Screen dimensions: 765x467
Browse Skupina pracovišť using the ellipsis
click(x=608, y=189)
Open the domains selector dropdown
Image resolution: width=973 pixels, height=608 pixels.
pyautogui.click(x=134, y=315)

## Directions for this task
Exact copy required. Retype all of the entries word for word.

## Answer box
Screen dimensions: 765x467
Browse Skupina pracovišť using the ellipsis
click(x=608, y=189)
Open the domains selector dropdown
Image resolution: width=973 pixels, height=608 pixels.
pyautogui.click(x=134, y=315)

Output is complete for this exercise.